## Text section
KRAMER: Nobody carries wallets anymore. I mean, they went out with powdered wigs. Yeah, see here's what you need. Just a couple of cards and your bankroll. See, keep the big bills on the outside.

JERRY: That's a five._

I use the folded once/ big bills on the inside/ inside of clip hidden inside the fold method. If you put the clip over the whole 'package', as it were, the lip will irritate your leg and/or wear a hole in your pocket.


----------



## Doctor B (Sep 27, 2006)

Windsurf said:


> I fold the bills in half with the smallest on the outside (I think if you place the large bills on the outside that is called a Detriot Roll, I could be wrong) If I have a credit card I usually place it outside the money against the front side of the clip. If I have too many bills, hard to believe that ever happens, I put the clip on the bills prefold and then fold them over the outside of the clip.


When the large bill covers a larger number of small ones, it's called either a Detroit roll or a Michigan roll, IIRC. I don't know how it got this moniker.


----------



## Isaac Mickle (Nov 28, 2006)

When in college, I waited tables. (I did not wear black pants.) The restaurant was cash-only--this was before you could pay with a credit card anywhere--and very popular. It was not uncommon for me to often handle a "bank" of $700-$1200 with which I was making change many times an hour. When the roll got very large, I'd make "drops" of $20 and $50 bills into my front pocket, but still I'd always have a large roll on hand. So I have some experience carrying a thick "knot" of money on my person.

## Dataset excerpt
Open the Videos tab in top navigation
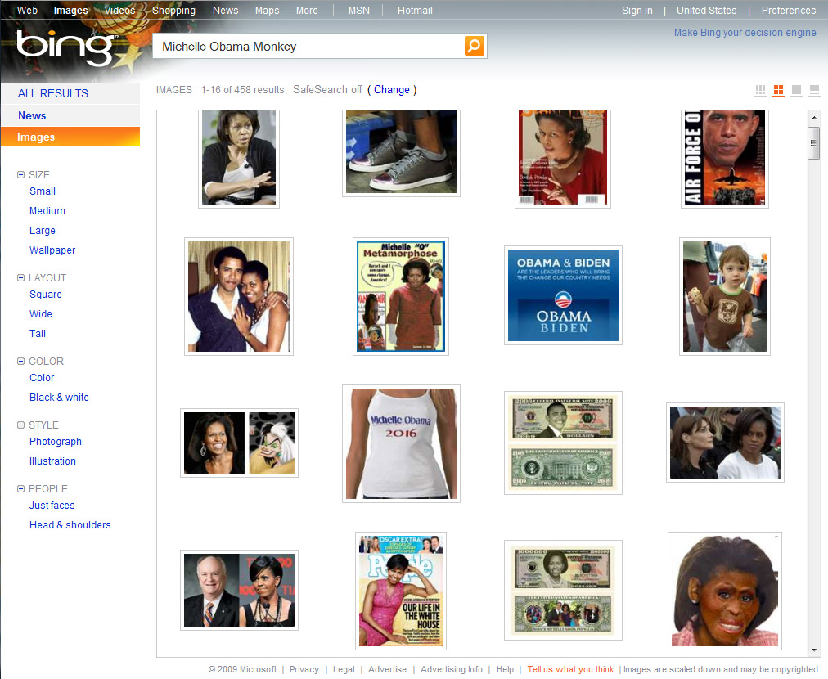Screen dimensions: 828x679 120,11

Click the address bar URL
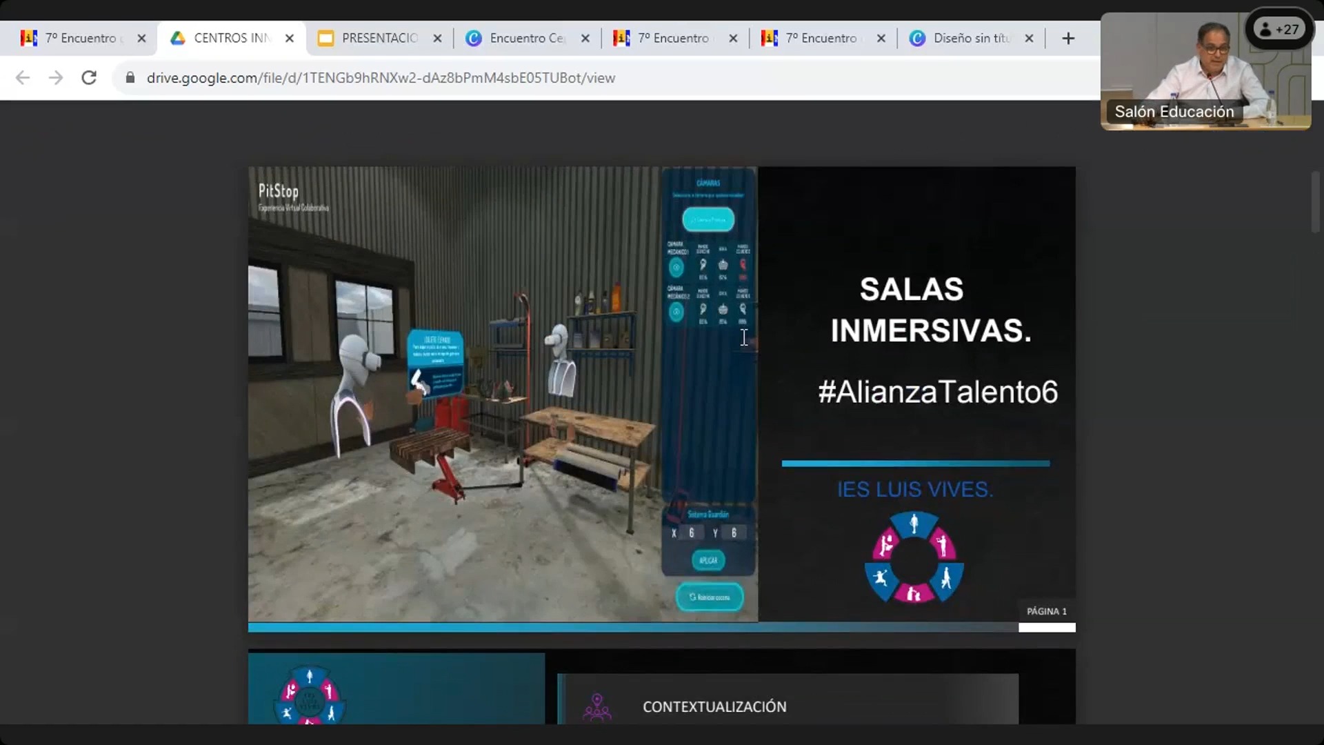click(x=381, y=78)
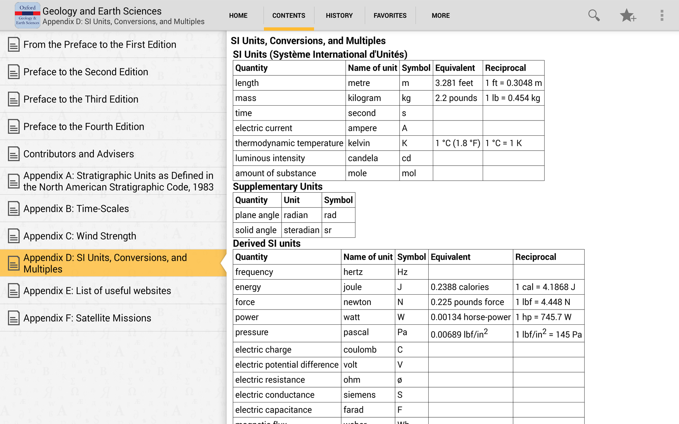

## Set of tasks
• A. In the money clip thread, what is it called when a large bill covers a larger number of small ones?
• B. From the money clip thread, copy the passage that begins at the words "When the large" and stops after "on my person.".

## Responses in order
• A. A Detroit roll or a Michigan roll.

• B.
When the large bill covers a larger number of small ones, it's called either a Detroit roll or a Michigan roll, IIRC. I don't know how it got this moniker.


----------



## Isaac Mickle (Nov 28, 2006)

When in college, I waited tables. (I did not wear black pants.) The restaurant was cash-only--this was before you could pay with a credit card anywhere--and very popular. It was not uncommon for me to often handle a "bank" of $700-$1200 with which I was making change many times an hour. When the roll got very large, I'd make "drops" of $20 and $50 bills into my front pocket, but still I'd always have a large roll on hand. So I have some experience carrying a thick "knot" of money on my person.